So you have to understand the track, before you can modify it. As I said, it is useful to read the matinee documentation and play around with it in UDK.

Now, how do we do this in ME3Explorer? First, we have to find the InterpData object:
Spoiler:
Image

Ok, in this object, we can find two things of immediate interest:
1. the InterpLength property, which determins the entire length of the matinee (the green area in my UDK screenshot)
2. An array called InterpGroups, which contains information on where to find the groups for this matinee object.
There is no automated array reader because arrays can be pretty diverse, so we'll have to look into the HEX code, to see what's in there (don't worry, this is not too bad): EDIT: I wasn't aware of this at the time but you can use the "Interpret" button in the toolbar to have PCC Editor 2 translate the HEX for you and make your life a lot easier!
Spoiler:
Image

The image should be pretty self explanatory. By the way, apart from the entries themselves, this is how all arrays are set up. So how did I know that I want to go to C7 08 00 00? You can just do it by trial and error. I actually came at the problem from the back (more on that later).
Ok, let's go find our InterpGroup object:
Spoiler:
Image

Huh, looks pretty similar to the InterpData. Only that here, the array is called InterpTracks and contains info about all the tracks in this group. So, let's do the same procedure again:
Spoiler:
Image

And let's go find our InterpTrack object:
Spoiler:
Image

Now we are getting somewhere. The object we found is called BioEvtSysTrackInterrupt, which is looking good for an interrupt. So this is how I actually found this track in the first place. I searched for something in the pcc file that looked like it might be good for an interrupt and went the ladder back up through it's parents until I found the corresponding matinee object. You can see the parent of an object by going to the Meta Data Editor tab and looking at the "Link". Don't forget that the number here is off by 1 as always for objects in the export list. In the end, there no really great way to find individual tracks for now. We'll just have to do some searching.

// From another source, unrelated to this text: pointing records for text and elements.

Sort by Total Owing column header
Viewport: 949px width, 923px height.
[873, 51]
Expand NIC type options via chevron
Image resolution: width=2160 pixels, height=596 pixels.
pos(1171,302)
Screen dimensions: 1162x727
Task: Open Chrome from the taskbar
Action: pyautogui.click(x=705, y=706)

Anyway, let's move on. You can see that we are again looking at two arrays, one with Data for the Interrupt and one with the name and timing information about the key frame. Because they are arrays, we go back to HEX:
Spoiler:
Image


Let's start with the InterruptData array and go through it byte by byte:
Code: Select all
63 07 00 00 00 00 00 00 -> Property Name (from NameList)  = m_aInterpData
65 00 00 00 00 00 00 00 -> Property type (from NameList) = ArrayProperty
25 00 00 00 00 00 00 00 -> Array size = 25 in HEX
01 00 00 00 -> Number of entries = 1 (this array has only one entry

Ok, this was the header, now comes the actual entry in this array. One property is stored:
Code: Select all
2B 01 00 00 00 00 00 00 -> Property Name (from NameList) = bShowInterrupt
0F 01 00 00 00 00 00 00 -> Property type (from NameList) = BoolProperty
00 00 00 00 00 00 00 00 -> Empty bytes, these are always seen in bool properties like this
01 -> The bool is set to true
1c 08 00 00 00 00 00 00 -> "None" (from the NameList). This always marks the end of an array entry in which properties are stored)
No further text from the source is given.